═════ PROVIDED PASSAGE ═════

President Donald Trump removed climate change from the list of worldwide threats menacing the United States on Monday, a shift that underscores the long-term ramifications of the “America first” world view he laid out in his new National Security Strategy. (Photo: Donald J. Trump/Facebook)

WASHINGTON — President Donald Trump removed climate change from the list of worldwide threats menacing the United States on Monday, a shift that underscores the long-term ramifications of the “America first” world view he laid out in his new National Security Strategy.

The document depicts Russia and China as combative rivals in perpetual competition with the U.S. But it makes no mention of what scientists say are the dangers posed by a warming climate, including more extreme weather events that could spark humanitarian crises, mass migrations, and conflict.

═════ DATA SHOWN ═════

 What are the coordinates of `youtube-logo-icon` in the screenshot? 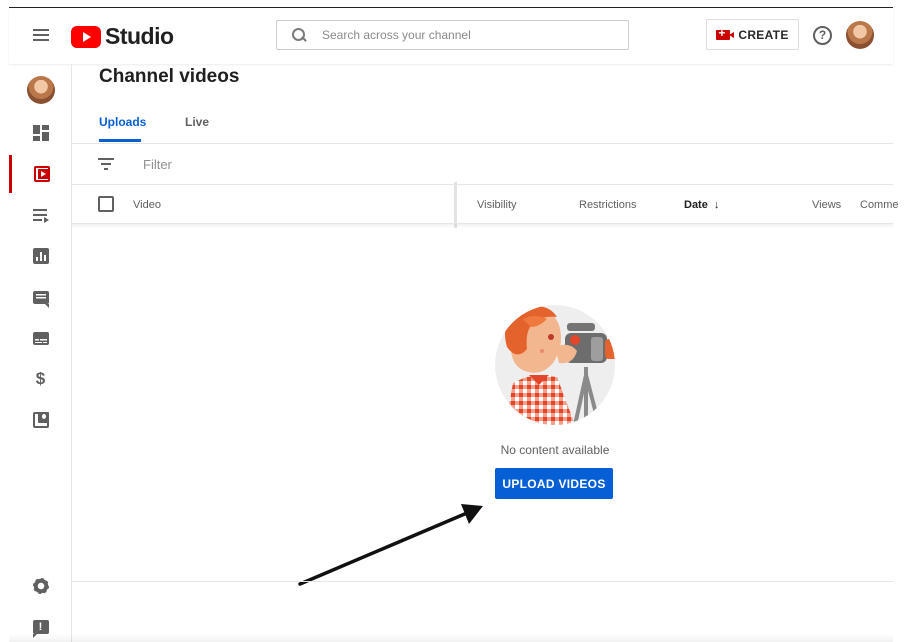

═════

▶ TO DO:
**A)** According to the news excerpt on the National Security Strategy, what outcomes could more extreme weather events spark? List them all.
**B)** Repeat, word for word, the part of the news excerpt between "The document depicts" and "migrations, and conflict.", inclusive.
The data comes from a separate source and is unrelated to the news excerpt.

▶ RESULTS FOR THE EXERCISE:
**A)**
- Humanitarian crises
- Mass migrations
- Conflict

**B)**
The document depicts Russia and China as combative rivals in perpetual competition with the U.S. But it makes no mention of what scientists say are the dangers posed by a warming climate, including more extreme weather events that could spark humanitarian crises, mass migrations, and conflict.